Data storage devices maker Iomega Corp. (NYSE: IOM) is best known for its Zip drive and disks, which help PC users "manage their stuff" by allowing them to store and transport up to 100 megabytes of information on a small disk that fits in the palm of your hand. The company will soon release its new Clik! drive and disks, designed for digital cameras, hand-held computers, personal digital assistants, and smart cellular phones. We talked to acting CEO Jim Sierk a day before the company announced the appointment of Jodie Glore as its new president and CEO. Mr. Sierk will remain on Iomega's board of directors.

TMF: What is the situation with Iomega's search for a new CEO and CFO? Is the company actively looking for a new CEO? Are you still "acting" CEO, or are you now CEO for the long term?

Sierk: I'm acting CEO. My agreement with Iomega was I'd fill in on an interim basis until we hire a new CEO. That kind of process usually takes about six months -- it will be six months in a few weeks, so we're beyond it a little bit.

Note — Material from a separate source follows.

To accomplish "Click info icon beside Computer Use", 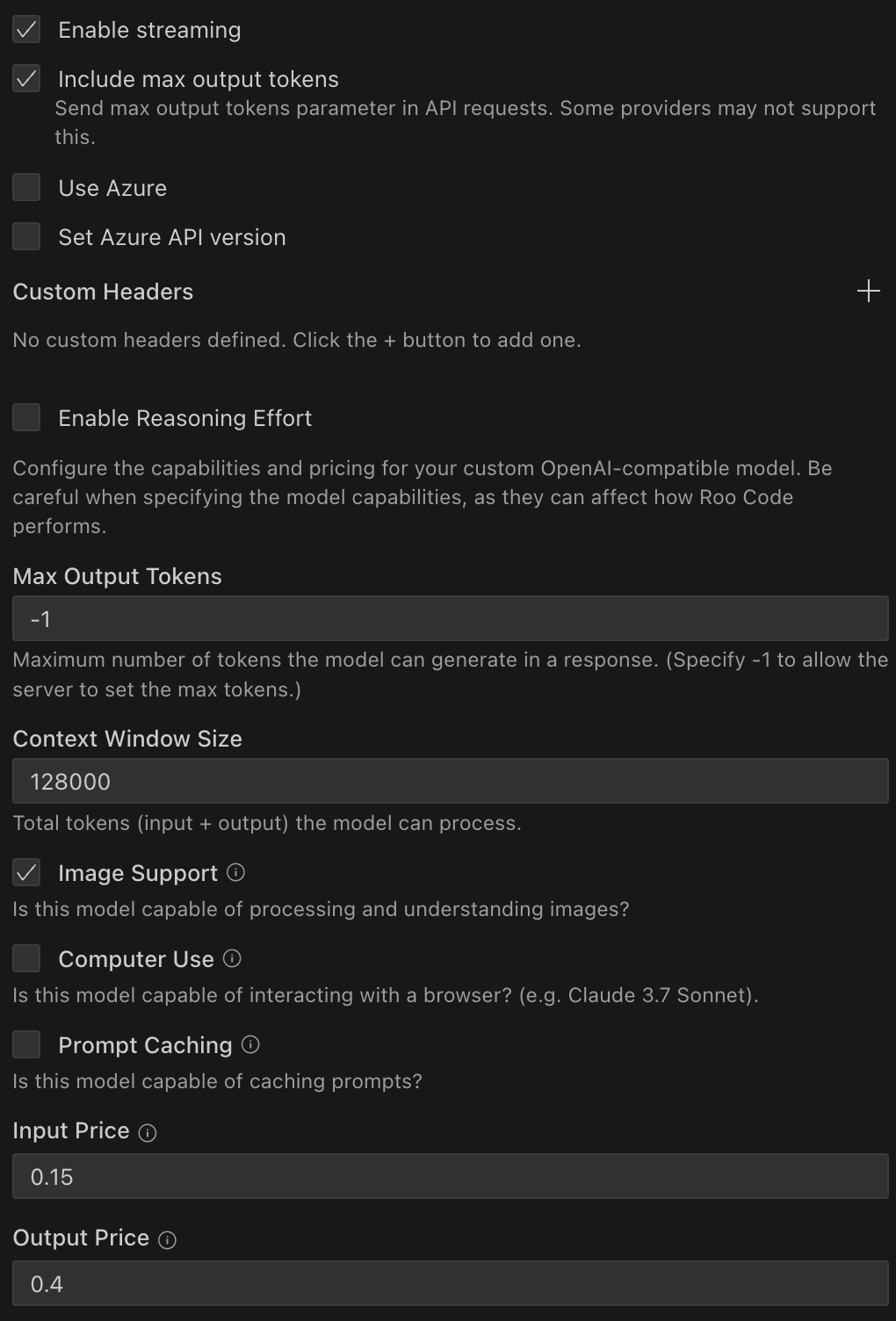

But we've got a very good process, and I'm still very optimistic about bringing in a CEO that's got the kind of characteristics that we wanted in the beginning.

The interesting thing about that is we've talked to some wonderful people, and there's a nice self-selection that occurs here: People that like growth, the kind of managers that like growth, that recognize the kind of opportunity that exists with Iomega, are exactly the kinds of people who are applying for the job, who are talking to us. We've got good people that we're talking to that are interested, so the process is moving along. And am I interested in the job? No, not at all.

TMF: Why is that?

Sierk: To be CEO of Iomega, or any major company for that matter, really requires a commitment of, say, four years, something like that. Jack Welch is going on his 20th year. It's at least four years, and for a whole batch of personal reasons, that's just not a commitment that I wanted to make. I love the job here. Iomega is a great company, and I'm thoroughly enjoying it. For a whole batch of reasons, I just didn't want to make the commitment that I think is necessary to lead the company for that period of time. That happens by the way when you turn 60 years old. (Laughter.) That was last weekend.

"The kind of managers that like growth, that recognize the kind of opportunity that exists with Iomega, are exactly the kinds of people who are applying for the [CEO] job."
TMF: Oh, wow. Happy birthday. You don't sound 60 at all. What do you think went wrong with Iomega, and what's being done to turn the company around?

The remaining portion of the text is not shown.